* [WHAT THE TASK REQUIRES]: Whenever a line in the data contains "agent", show that line.

* [DATA EXTRACT]:
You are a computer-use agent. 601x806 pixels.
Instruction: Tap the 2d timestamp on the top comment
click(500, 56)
* * *
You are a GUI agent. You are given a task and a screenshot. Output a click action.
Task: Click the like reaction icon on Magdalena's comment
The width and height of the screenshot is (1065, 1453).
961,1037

* [SOLUTION TO THIS TASK]:
You are a computer-use agent. 601x806 pixels.
You are a GUI agent. You are given a task and a screenshot. Output a click action.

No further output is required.